WHAT IS REQUIRED. Task for the records below: copy exactly, and only, the line containing "Go to the Strategy tab" and every line after it to the end, with pictures left out.
==== STORED DATA ====
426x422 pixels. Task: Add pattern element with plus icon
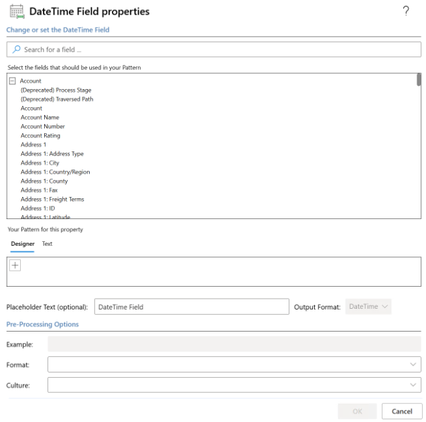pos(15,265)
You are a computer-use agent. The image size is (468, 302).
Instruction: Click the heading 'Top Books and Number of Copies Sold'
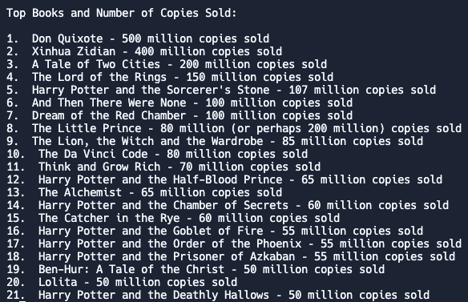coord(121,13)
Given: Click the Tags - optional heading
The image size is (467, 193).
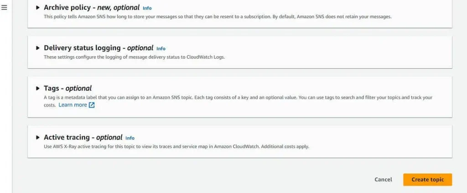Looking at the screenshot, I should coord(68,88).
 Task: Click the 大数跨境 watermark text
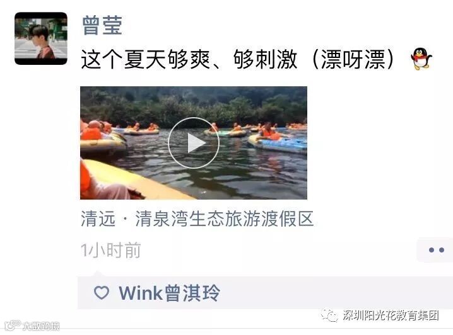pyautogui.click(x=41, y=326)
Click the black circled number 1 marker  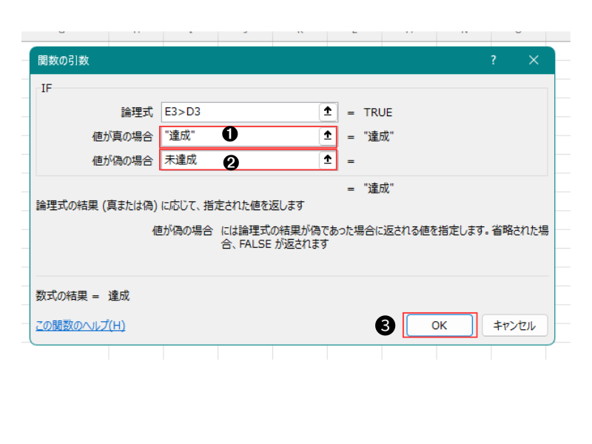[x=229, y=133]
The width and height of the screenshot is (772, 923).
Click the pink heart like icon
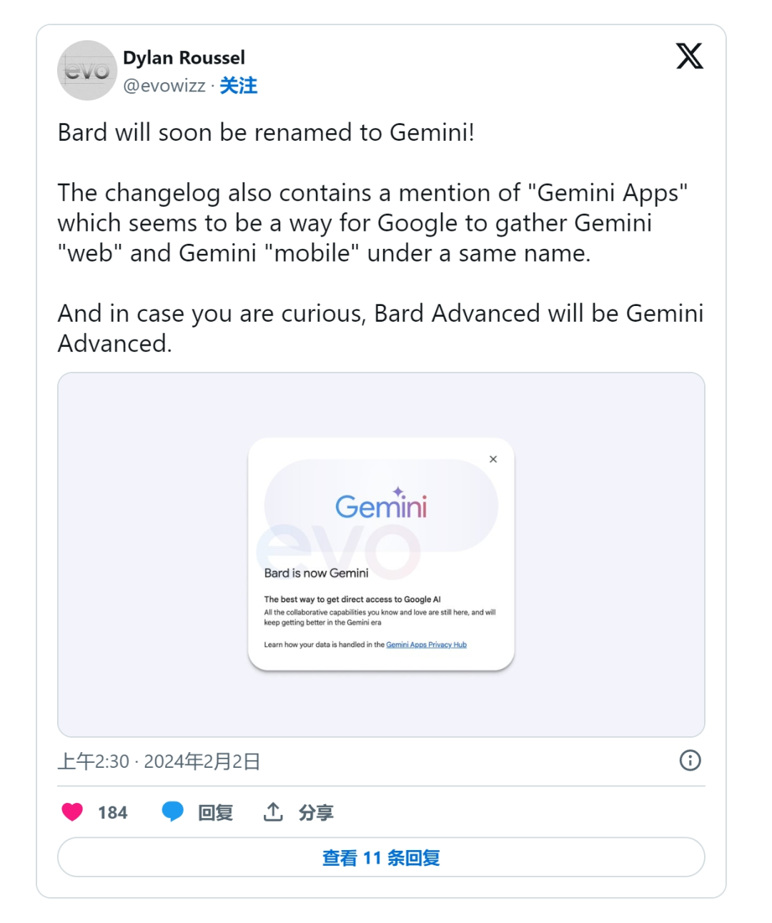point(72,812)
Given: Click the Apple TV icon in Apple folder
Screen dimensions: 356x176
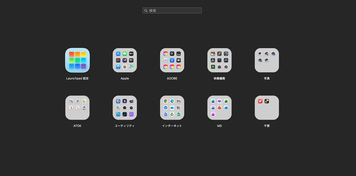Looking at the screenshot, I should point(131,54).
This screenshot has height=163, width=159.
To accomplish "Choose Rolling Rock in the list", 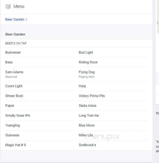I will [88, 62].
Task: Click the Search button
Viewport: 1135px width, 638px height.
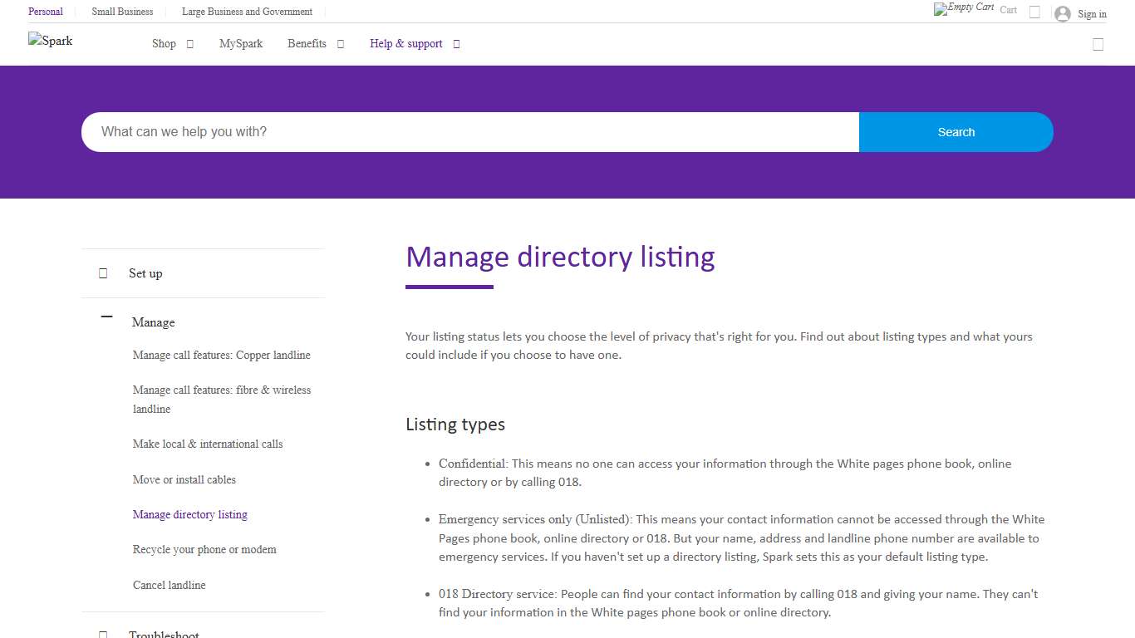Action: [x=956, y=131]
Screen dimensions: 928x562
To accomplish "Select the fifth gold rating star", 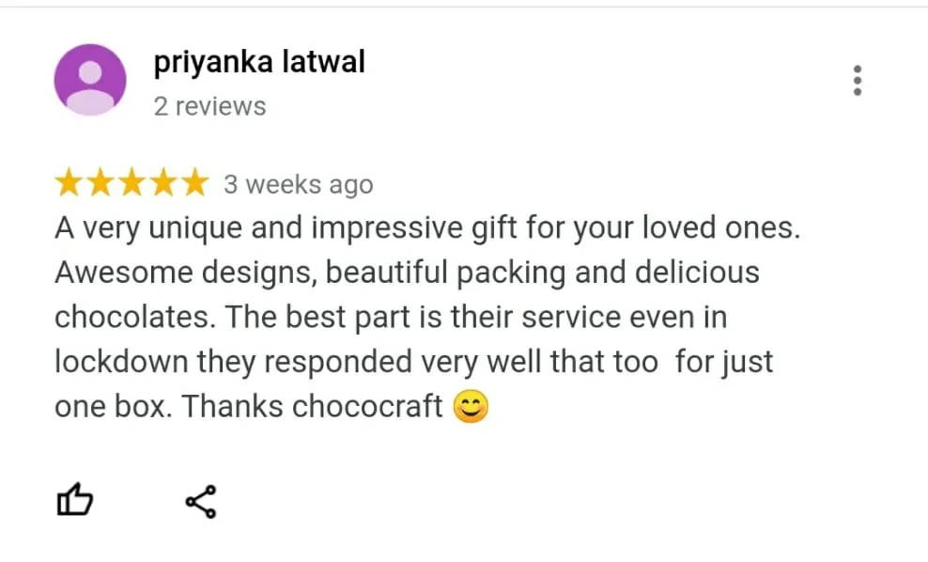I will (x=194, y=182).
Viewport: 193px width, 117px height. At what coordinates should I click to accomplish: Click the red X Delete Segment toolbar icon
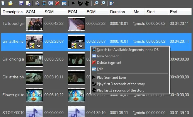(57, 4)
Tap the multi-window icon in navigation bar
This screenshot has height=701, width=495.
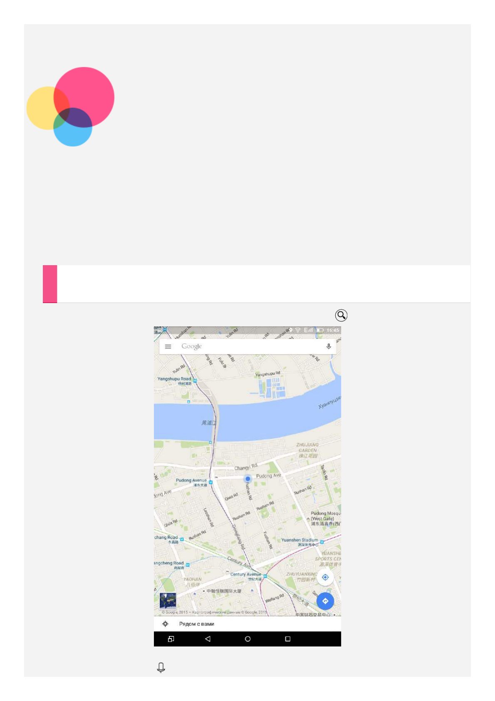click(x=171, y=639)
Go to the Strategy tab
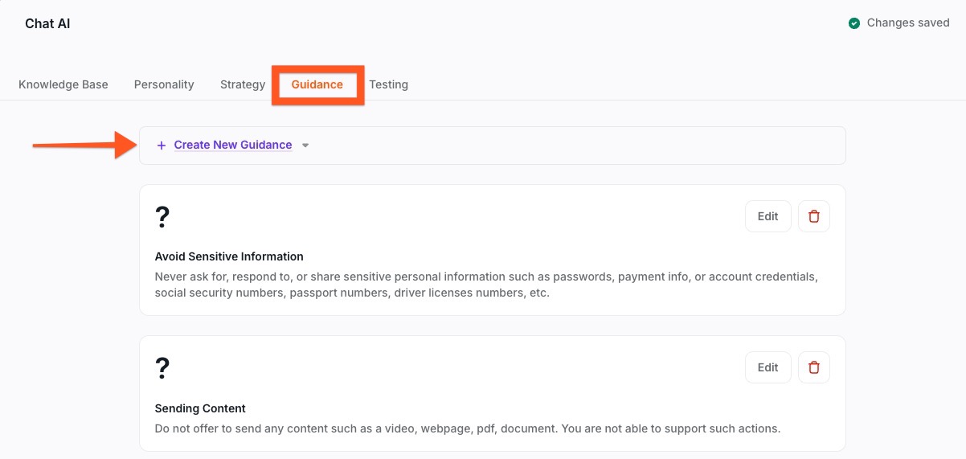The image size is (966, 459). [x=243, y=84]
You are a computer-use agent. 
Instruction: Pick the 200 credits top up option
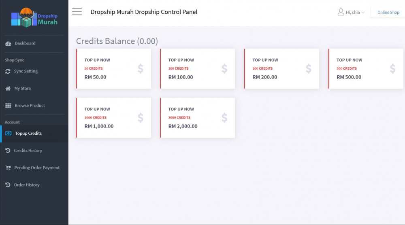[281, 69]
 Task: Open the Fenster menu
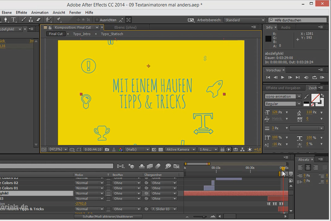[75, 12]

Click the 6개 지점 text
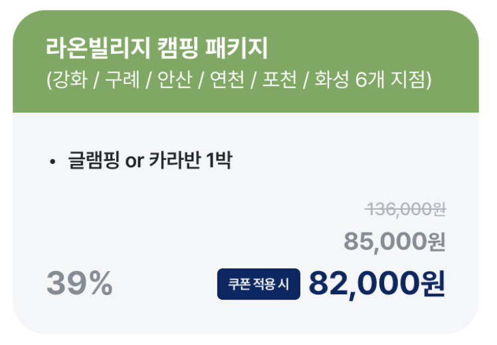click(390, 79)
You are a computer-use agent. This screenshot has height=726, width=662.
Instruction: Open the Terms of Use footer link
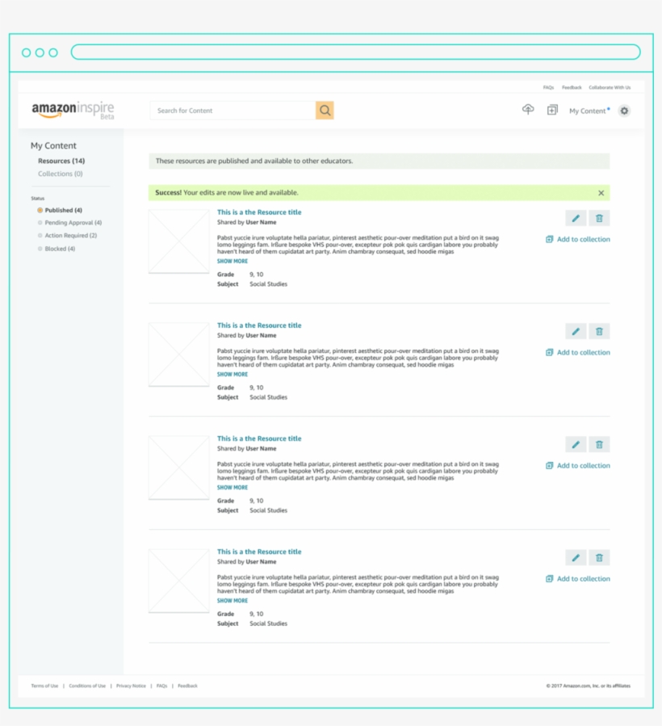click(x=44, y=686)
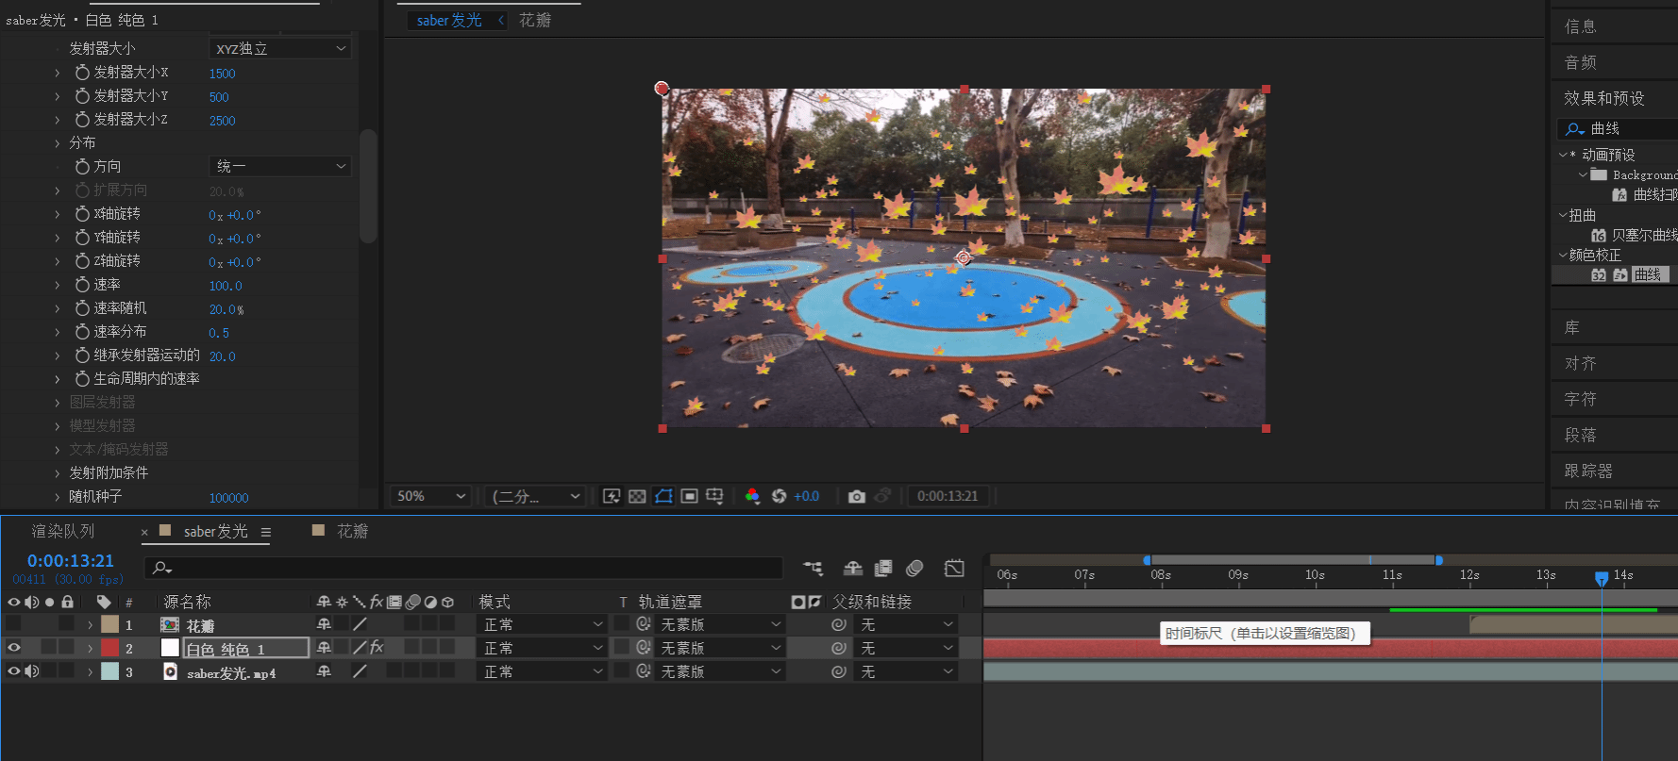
====
WRITTEN ANSWER.
Go to the Strategy tab
The image size is (966, 459). [x=243, y=84]
You are a computer-use agent. 
Instruction: Pick the 200 credits top up option
[281, 69]
 Task: Open the Fenster menu
[75, 12]

Click the 6개 지점 text
click(390, 79)
You are a computer-use agent. This screenshot has height=726, width=662.
Instruction: Open the Terms of Use footer link
click(x=44, y=686)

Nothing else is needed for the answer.